Wave function optimization in the variational Monte Carlo method

TL;DR

This paper introduces an efficient iterative scheme for wave function optimization in variational Monte Carlo, enabling highly accurate calculations for complex quantum models with multiple parameters.

Contribution

The paper presents a new, rapidly converging optimization method within VMC that improves upon existing stochastic schemes and allows simultaneous optimization of wave function components.

Findings

The new scheme achieves high accuracy in 1D Heisenberg and 2D t-J models.

It converges faster than the standard Newton method.

Simultaneous optimization of Jastrow and determinantal parts is demonstrated.

Abstract

An appropriate iterative scheme for the minimization of the energy, based on the variational Monte Carlo (VMC) technique, is introduced and compared with existing stochastic schemes.
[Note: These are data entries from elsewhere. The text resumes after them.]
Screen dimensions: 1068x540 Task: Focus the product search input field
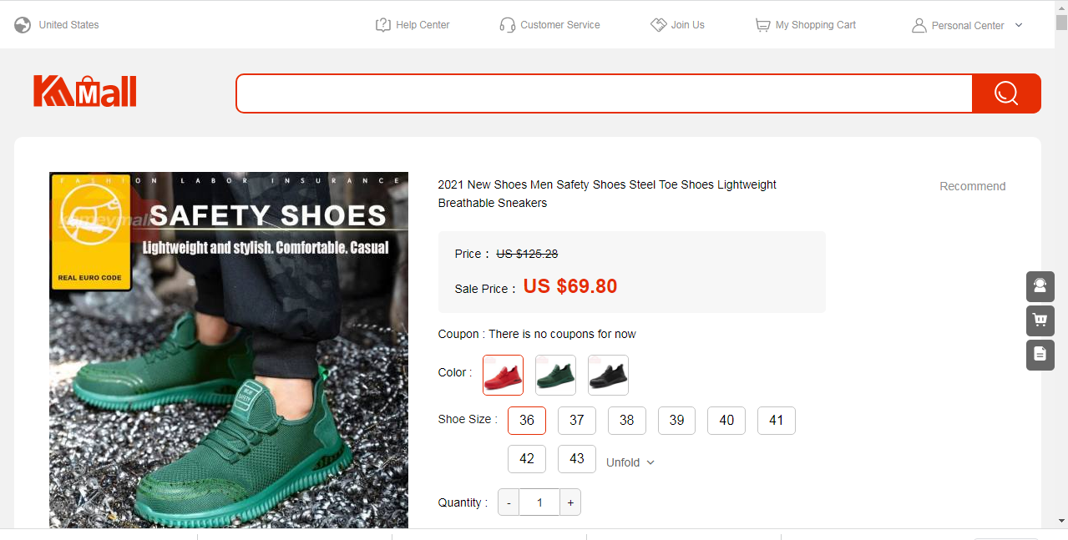point(604,93)
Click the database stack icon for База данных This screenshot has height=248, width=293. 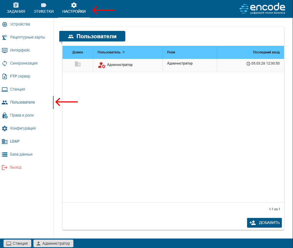pos(5,154)
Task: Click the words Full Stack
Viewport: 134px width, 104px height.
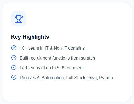Action: (x=76, y=78)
We test the various methods for the 1D Heisenberg ring and the 2D t-J model and show that, with the present scheme, very accurate and efficient calculations are possible, even for several variational parameters. Indeed, by using a very efficient statistical evaluation of the first and the second energy derivatives, it is possible to define a very rapidly converging iterative scheme that, within VMC, is much more convenient than the standard Newton method. It is also shown how to optimize simultaneously both the Jastrow and the determinantal part of the wave function.